La última semana del mes de febrero, tuvo lugar en París un evento de la UNESCO en materia de uso de las TIC en la enseñanza, cuyo tema central era “La mejora de la tecnología para empoderar a las mujeres y las niñas”, pues todavía existen disparidades en el acceso a Internet.
A raíz de la Primavera Árabe, las Naciones Unidas declararon el acceso a Internet como un derecho humano básico. Sin embargo, de acuerdo a un informe de esta misma organización publicado en 2013, se estima que 200 millones de hombres tienen un mayor acceso a Internet con respecto a las mujeres. Igualmente, citando estadísticas de la base de datos de la Unión Internacional de Telecomunicaciones, el 41% de los hombres en todo el mundo están conectados a Internet, frente al 37% de las mujeres, aunque la diferencia es más acentuada en los países “en desarrollo”, donde utilizan Internet el 16% menos de mujeres que hombres, comparado con sólo el 2% en el mundo “desarrollado”.

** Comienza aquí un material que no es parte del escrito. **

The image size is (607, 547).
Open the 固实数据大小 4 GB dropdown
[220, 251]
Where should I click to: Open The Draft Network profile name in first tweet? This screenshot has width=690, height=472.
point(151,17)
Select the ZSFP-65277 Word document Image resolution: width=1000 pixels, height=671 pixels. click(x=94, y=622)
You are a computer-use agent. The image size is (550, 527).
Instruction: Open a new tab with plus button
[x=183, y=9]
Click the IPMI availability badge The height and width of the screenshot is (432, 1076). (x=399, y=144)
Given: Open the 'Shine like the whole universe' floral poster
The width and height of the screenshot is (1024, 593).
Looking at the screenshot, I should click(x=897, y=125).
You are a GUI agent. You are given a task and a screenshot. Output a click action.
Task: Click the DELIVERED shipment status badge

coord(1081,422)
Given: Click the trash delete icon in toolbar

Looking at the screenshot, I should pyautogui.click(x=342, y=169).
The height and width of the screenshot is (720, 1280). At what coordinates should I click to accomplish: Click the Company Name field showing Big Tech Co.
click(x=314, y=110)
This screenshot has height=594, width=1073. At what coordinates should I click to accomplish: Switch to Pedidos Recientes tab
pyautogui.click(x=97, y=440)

En el informe destaca que la brecha de género en los servicios de Internet se nota especialmente en los principales países árabes (Arabia Saudí, Emiratos Árabes, Yemen, Líbano, Kuwait, Jordania y Marruecos), así como los factores que contribuyen a la misma, principalmente el acoso en línea y las amenazas dirigidas frecuentemente a las mujeres. De hecho, en julio, Caroline Criado-Pérez, periodista y activista al frente de la campaña para hacer que la autora británica Jane Austen apareciese en los billetes de 10 £ de Inglaterra, fue bombardeada con comentarios insultantes y amenazas de violación a través de Twitter. En Facebook, el sexismo se ha convertido en un tema tan penetrante que a principios de este año, la compañía anunció nuevos esfuerzos para combatir específicamente las imágenes y el contenido que amenace o incite a la violencia o al odio por motivos de género. Incluso, Wikipedia se ha propuesto rescatar durante este fin de semana a centenares de mujeres para intentar compensar la falta de relevancia que se les ha dado.
Por otra parte, en el año 2009, el Banco Mundial estimó que el aumento del 10% en el acceso a Internet supondría un crecimiento de aproximadamente el 1,4% en el Producto Interno Bruto (PIB) de los países “en desarrollo”. Eso significa que habilitar su uso en otras 600 millones de mujeres y niñas podría aumentar el PIB mundial hasta 18 mil millones de dólares.
Además del impacto económico, las TIC (Tecnologías de la Información y la Comunicación) son fundamentales para la participación de las mujeres en todos los sectores de la sociedad. Para ello, son necesarias políticas para lograr que el acceso a Internet sea más asequible y más fácil de usar. De ahí que hayan surgido nuevas oportunidades de negocio, principalmente para la industria de telefonía móvil.
África ha experimentado una revolución tecnológica en este sentido, pasando de 17 millones de subscriptores de teléfonos móviles en el año 2000 a 650 millones en el 2011, lo que supone una asombrosa tasa de crecimiento del 30% anual. Por esta razón, muchos gobiernos están priorizando la tecnología como una herramienta para el desarrollo, también en el sector salud.
Por ejemplo, en Zanzíbar, una región semiautónoma de Tanzania, se ha llevado a cabo unaintervención en mujeres embarazadas llamada Wired Mothers, en la que se les asesora a través de mensajes móviles semanales sobre las medidas de prevención, atención y educación en el embarazo, el parto y el post-parto. Además, les permite estar en contacto directo con el personal sanitario, incluido el encargado del transporte en ambulancia, el cual también está equipado con tecnologías móviles, por si surge algún problema durante el proceso. La investigación concluye que estos mecanismos de intervención pueden contribuir a la mejora de la salud materna y neonatal en entornos con recursos limitados.
Llevamos años, demasiados años, abordando la desigualdad de género en todo el mundo y las mujeres y la sociedad no pueden permitirse otro siglo de discusión. El futuro de los derechos humanos de las mujeres es sombrío, pero debemos poner una fecha de caducidad para terminar con la discriminación contra la mujer y la epidemia de la violencia de género. Para conseguir la rápida igualdad de género en todo el mundo, debemos llevar a cabo intervenciones urgentes e innovadoras en las que las TIC deben jugar un papel fundamental. No tenemos forma de saber qué nuevas ideas, invenciones y soluciones se desatarán en el futuro y qué oportunidades surgirán por parte de los gobiernos o las comunidades para las mujeres. Pero, ¿te imaginas?



Un tema que esta dominando la palestra publica en los últimos tiempos, lastima que solo se destaque en momentos o fechas conmemorativas y el resto del año se hecha al baúl del olvido!!!